Financing TV Production: The Magic Money Tree Grows…
Back in 2019, when talk of pandemics was limited to conspiracy chat rooms and scripted TV development meetings, the MIPCOM Preview explored the changing world of financing TV production. Two years on, we look at how the business of investing in TV production has evolved.
What has changed in TV industry since 2019
At a headline level, there are three clear differences between the TV industry in 2021 and the way it was back in 2019.
First, Covid-19 has caused the cost of production to rise. In part, this is because of the need for health and safety compliance. But it’s also linked to the production backlog caused during 2020. With producers vying for the same studios, talent and crews, price inflation is likely to remain a feature of the international TV market until at least 2023.
Secondly, the battle for streaming supremacy has gone to the next level, with Disney+ and Warner Discovery taking on Netflix, Amazon Prime and Apple TV+, among others. With billions of dollars at their disposal, the streamers are forcing smaller players in the global content business to reassess how they finance and produce great shows.

Saved data entries
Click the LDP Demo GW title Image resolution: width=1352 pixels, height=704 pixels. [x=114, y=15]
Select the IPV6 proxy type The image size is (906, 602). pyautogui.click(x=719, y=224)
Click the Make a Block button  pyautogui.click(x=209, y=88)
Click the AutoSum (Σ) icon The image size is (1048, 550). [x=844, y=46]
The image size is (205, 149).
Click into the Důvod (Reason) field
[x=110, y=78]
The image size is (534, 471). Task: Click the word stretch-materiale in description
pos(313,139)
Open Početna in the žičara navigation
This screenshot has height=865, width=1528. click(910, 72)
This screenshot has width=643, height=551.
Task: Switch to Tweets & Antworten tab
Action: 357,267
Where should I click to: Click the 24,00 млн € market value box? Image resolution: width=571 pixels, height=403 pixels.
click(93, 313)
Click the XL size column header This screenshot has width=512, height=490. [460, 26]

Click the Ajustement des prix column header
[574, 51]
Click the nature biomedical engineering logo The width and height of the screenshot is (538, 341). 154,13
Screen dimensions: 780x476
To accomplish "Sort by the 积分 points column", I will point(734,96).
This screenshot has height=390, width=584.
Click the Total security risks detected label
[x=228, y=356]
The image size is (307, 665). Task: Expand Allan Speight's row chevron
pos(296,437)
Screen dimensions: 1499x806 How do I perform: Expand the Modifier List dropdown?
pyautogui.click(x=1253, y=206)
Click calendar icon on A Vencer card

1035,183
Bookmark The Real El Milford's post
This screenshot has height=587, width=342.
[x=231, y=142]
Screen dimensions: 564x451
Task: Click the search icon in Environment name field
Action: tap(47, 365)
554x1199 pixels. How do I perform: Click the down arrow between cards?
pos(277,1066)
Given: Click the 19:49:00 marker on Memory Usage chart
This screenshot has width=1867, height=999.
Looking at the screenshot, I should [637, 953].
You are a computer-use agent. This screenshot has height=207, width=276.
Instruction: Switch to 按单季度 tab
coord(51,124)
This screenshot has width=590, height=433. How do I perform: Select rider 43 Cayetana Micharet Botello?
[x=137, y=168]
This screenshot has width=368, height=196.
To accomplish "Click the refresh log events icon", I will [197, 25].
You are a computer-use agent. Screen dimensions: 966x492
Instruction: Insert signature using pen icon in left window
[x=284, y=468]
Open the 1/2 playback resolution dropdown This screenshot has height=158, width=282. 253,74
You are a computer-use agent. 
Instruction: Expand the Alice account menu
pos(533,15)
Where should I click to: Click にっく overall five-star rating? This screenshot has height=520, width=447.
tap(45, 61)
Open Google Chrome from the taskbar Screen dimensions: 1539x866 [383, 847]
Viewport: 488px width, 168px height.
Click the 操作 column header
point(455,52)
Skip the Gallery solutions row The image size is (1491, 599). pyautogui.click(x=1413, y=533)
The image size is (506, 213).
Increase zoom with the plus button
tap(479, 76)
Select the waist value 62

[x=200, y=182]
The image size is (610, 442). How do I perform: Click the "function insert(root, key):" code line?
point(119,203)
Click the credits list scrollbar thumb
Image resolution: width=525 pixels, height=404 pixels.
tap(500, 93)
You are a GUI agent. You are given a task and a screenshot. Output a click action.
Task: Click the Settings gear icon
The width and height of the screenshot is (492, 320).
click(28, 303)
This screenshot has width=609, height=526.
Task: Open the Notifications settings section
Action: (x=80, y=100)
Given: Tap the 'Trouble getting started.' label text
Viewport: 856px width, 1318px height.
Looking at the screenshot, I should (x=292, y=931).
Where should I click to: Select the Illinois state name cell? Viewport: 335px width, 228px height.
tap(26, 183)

WHAT YOU NEED TO DO ->
1. Translate this sentence from the article on financing TV production into Spanish: "First, Covid-19 has caused the cost of production to rise."
2. From the article on financing TV production, output everything from "Secondly, the battle" down to "produce great shows." without changing a word.
3. Go on with the article on financing TV production from its final sentence.

ANSWERS TO THE PROBLEMS ->
1. En primer lugar, la Covid-19 ha provocado un aumento del costo de producción.

2.
Secondly, the battle for streaming supremacy has gone to the next level, with Disney+ and Warner Discovery taking on Netflix, Amazon Prime and Apple TV+, among others. With billions of dollars at their disposal, the streamers are forcing smaller players in the global content business to reassess how they finance and produce great shows.

3.
Thirdly, and not quite so visible, is the trend towards budgets cuts among traditional broadcasters. The BBC’s recent announcement is a high-profile example of this — but not isolated. And it’s likely that if, in France, TF1 and M6 complete their merger it will also reduce editorial spend.
So, with these observations in mind, how does the business of financing TV production today, compare with what we were saying back in 2019?
The Rise and Rise of International Co-productions
Co-production was a prominent theme in 2019 and the three factors referenced above have conspired to accelerate this trend. As in 2019, there is a growing willingness among broadcasters to join forces behind a unified creative vision — often with a distributor involved from the outset. Evidence that this is the default option for many productions includes the news that Germany’s ZDF has joined Acorn TV and distributor Dynamic TV as a co-producer on scripted series Harry Wild. Written by David Logan (Last Christmas), the series has also seen Mediawan pre-buy French-speaking Europe, and RTÉ joins as the Irish broadcaster.
Another production that reinforces the point is Conversations With Friends, a BBC3 UK/Hulu US co-production that has Endeavor Content on board as distributor. Partners secured by Endeavor include Amazon Prime Video (Canada, Australia, New Zealand and Africa), HBO Max EMEA (Spain, Portugal, Nordics, CEE, Netherlands and Baltics), Lionsgate Play (India), SYN (Iceland) and Wavve (Korea). An interesting side note about this line-up is the number of streaming platforms involved.
The key point about scripted shows like these is that they don’t attempt to shoehorn locations and characters that reflect the profile of the funding partners, they allow the creative to take the lead.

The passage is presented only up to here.